Anwendungsmöglichkeiten
Anwendungsmöglichkeiten ergeben sich immer im Verlauf der Mediation, wenn das Gesagte Hinweise auf Sinnfragen öffnet oder den Sinn verschleiert. Das Gemeinte wird zurück gemeldet und an Werte gekoppelt. Das Ziel ist das Verstehen der Hintergründe und Motive. Die Kommunikation verläuft beispielsweise wie folgt:
Der Mediator versuchet in seiner Rückmeldung suchaus schon dine Verknüpfung mit sinnstiftenden Werten zu finden und gegebenenfalls aufzudecken.
Konzeptuelle Einordnung
Die Sinnverankerung gehört zur Sinnarbeit in der Mediation. Die Sinnarbeit ist Bestandteil der Visionierung, mit deren Hilfe die Parteien eine gemeinsame, tragfähige Zukunftsvorstellung entwickeln. Diese Vision bildet die konzeptionelle Grundlage der späteren Lösung. Sie wird bewusst in einem von bestehenden Problemzwängen gelösten Denkraum („problembefreite Welt“) entwickelt und ist insofern als visionär zu verstehen. Die anschließende Lösung soll diese Vision konkretisieren, indem sie die zuvor erarbeiteten Nutzenkriterien umsetzt. Während die Nutzenklärung die funktionale Zweckmäßigkeit beschreibt (Wozu dient die Lösung?), erschließt die Sinnarbeit deren subjektive und intersubjektive Bedeutung (Was bedeutet die Lösung für die Parteien?).

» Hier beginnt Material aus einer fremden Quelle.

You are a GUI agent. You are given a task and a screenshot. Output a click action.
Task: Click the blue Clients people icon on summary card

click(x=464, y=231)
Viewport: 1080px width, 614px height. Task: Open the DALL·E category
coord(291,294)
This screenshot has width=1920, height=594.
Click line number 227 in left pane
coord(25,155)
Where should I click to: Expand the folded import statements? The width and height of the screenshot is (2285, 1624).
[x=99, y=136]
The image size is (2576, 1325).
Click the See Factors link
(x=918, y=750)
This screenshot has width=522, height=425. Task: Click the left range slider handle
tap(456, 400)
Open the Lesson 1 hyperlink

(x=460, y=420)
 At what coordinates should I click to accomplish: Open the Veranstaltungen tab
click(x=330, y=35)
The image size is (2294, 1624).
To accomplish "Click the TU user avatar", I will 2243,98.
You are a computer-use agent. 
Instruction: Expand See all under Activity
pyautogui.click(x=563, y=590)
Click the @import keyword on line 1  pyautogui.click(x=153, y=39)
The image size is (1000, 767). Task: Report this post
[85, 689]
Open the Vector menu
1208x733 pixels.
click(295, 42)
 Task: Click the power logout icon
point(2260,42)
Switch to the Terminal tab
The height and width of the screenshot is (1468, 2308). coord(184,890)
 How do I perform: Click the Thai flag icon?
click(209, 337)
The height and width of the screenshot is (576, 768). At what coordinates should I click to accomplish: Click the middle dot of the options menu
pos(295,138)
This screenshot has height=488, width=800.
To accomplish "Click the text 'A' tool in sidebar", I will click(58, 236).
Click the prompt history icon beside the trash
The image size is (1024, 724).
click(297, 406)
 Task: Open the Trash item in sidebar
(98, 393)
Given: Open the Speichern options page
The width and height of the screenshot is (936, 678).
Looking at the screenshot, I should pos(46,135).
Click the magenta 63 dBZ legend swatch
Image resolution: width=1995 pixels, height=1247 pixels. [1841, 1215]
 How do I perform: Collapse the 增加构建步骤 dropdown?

Die Sinnfrage ergänzt somit die Nutzenperspektive um eine Bedeutungsebene und ermöglicht es den Parteien, die Wertigkeit und Stimmigkeit der Lösung zu erkennen und zu bewerten. Die Manifestation des Sinns erfolgt dabei nicht punktuell, sondern in einem sequenziellen Prozess, der sich in folgenden Schritten vollzieht:
Methodische Sequenz-Tabelle
| Prozessschritt | Leitfrage | Technik | Ziel der Intervention | Beispielhafte Intervention |
|---|---|---|---|---|
| Nutzenklärung | Wozu brauchst du das? | Doppelte Wozu-Frage | Herausarbeitung des funktionalen Nutzens und der dahinterliegenden Motive | "Wozu ist dir das wichtig?" / "Was ermöglicht dir das konkret?" |
| Sinnerschließung | Was bedeutet das für dich? | Sinnspiegelung | Explizierung der subjektiven Bedeutung (Übergang von Nutzen zu Sinn) | "Wenn ich dich richtig verstehe, bedeutet das für dich …?" |
| Sinnexploration | Welche Bedeutungsmöglichkeiten gibt es noch? | Sinnoptionen, Wertelisten | Erweiterung des Deutungsspielraums und Aktivierung latenter Sinnpotenziale | "Geht es eher um Sicherheit, Anerkennung oder etwas anderes?" |
| Sinnabgleich | Was ist euer gemeinsamer Sinn? | Gemeinsame Sinnkonstruktion | Herstellung eines kompatiblen oder geteilten Sinnhorizonts | "Wo überschneiden sich eure Bedeutungen?" |
| Sinnverankerung | Ist die Lösung für euch stimmig? | Sinnverankerung | Integration des Sinns in die Lösung zur Sicherung der Nachhaltigkeit | "Spiegelt diese Lösung wider, was euch wirklich wichtig ist?" |
Bedeutung für die Mediation
Sie erhöht die Verständnistiefe und reduziert Fehlinterpretationen, indem sie implizite Bedeutungen expliziert und dialogisch überprüft.